British media regulator Ofcom announced today that it was delaying a decision on a planned Sky pay-TV service for Freeview until a larger investigation into the entire pay-TV market can be completed later this summer. The announcement makes a full decision on the Sky service unlikely before 2009.
Sky announced its plans for the pay-TV offering, called Picnic, in February 2007. The plan calls for Sky to replace its three channels currently on Freeview with a subscriber-only service of six channels (four from Sky, two from third parties) sharing time on three streams. One of the six channels would be Sky Sports 1, meaning subscribers would have access to Sky’s lineup of 92 Premier League matches a season. Sky had hoped to launch Picnic before rival Setanta Sports, and their lineup of 46 Premier League matches per season, launched their channel on the Top Up TV pay Freeview service.
Freeview, launched in 2002, is a free digital TV service offered by a consortium of British broadcasters. It currently reaches 15 million households across Britain, 6 million more than Sky’s satellite offering.

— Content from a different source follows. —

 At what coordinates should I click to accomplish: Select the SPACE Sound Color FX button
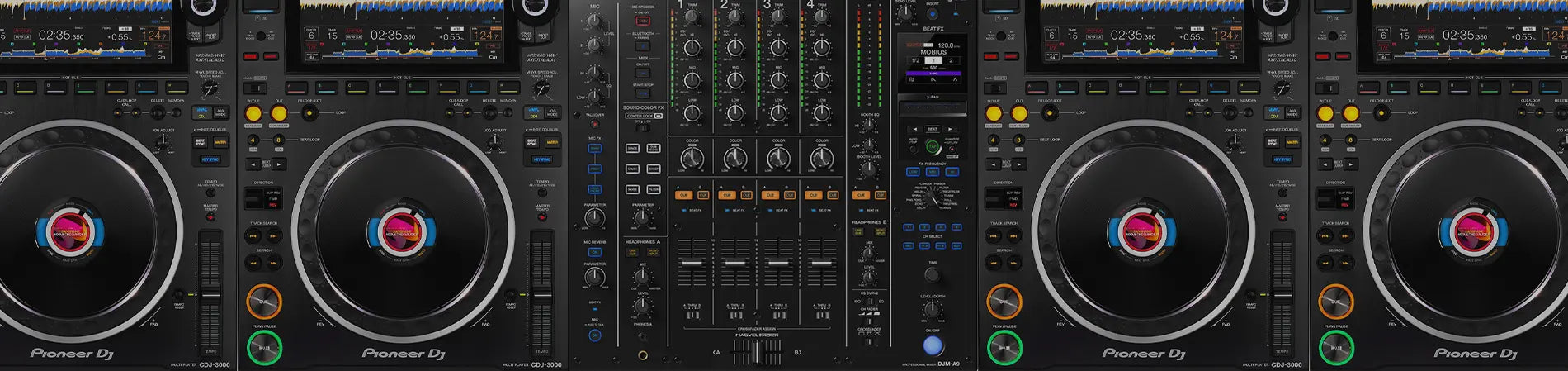pos(632,149)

Sky’s Picnic now finds itself becoming a part of the larger fight on pay-TV in Britain as a whole. In March of last year, cable provider Virgin Media accused Sky of unfair pricing practices and abusing its dominant position in the market. Setanta Sports, broadband television provider BT, and Top Up TV has since joined Virgin in its criticism of Sky. Today’s ruling means the two investigations into Picnic and Virgin’s complaints will now be combined.

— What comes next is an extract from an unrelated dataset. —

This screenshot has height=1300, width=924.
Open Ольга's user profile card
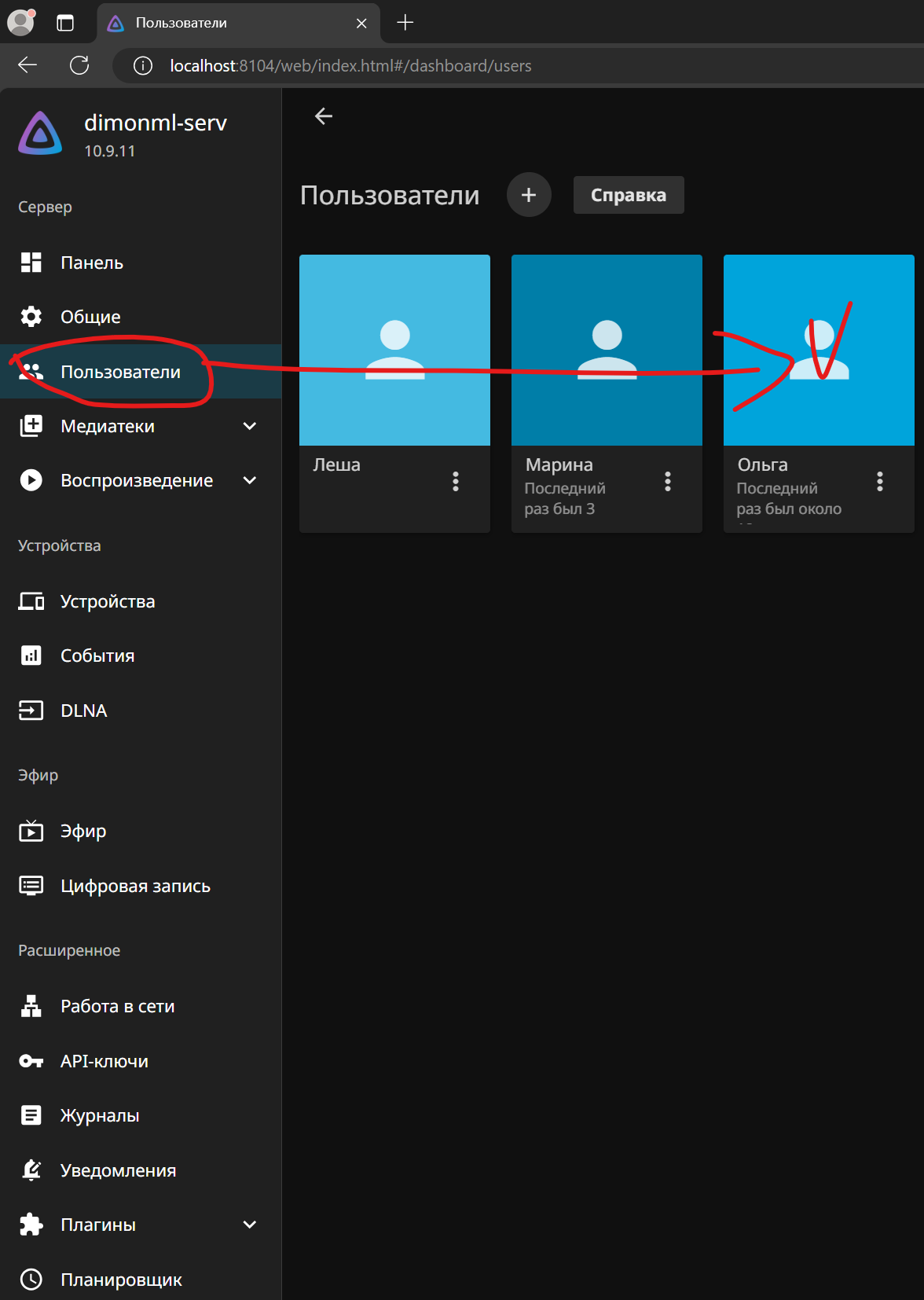[x=819, y=350]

What does today’s delay mean? It means Setanta, which is adding FA Cup and England national matches alongside the Premier League this fall, will have at least a two year headstart on Sky for Freeview customers. And while Sky maintains an advantage in terms of sports subscribers at present, Setanta can continue to try and make progress on a major platform not available to their rival. It also means that, for the moment, Virgin’s complaints has found some resonance with British regulators, which could mean future trouble for Sky and its plan to expand into more British households.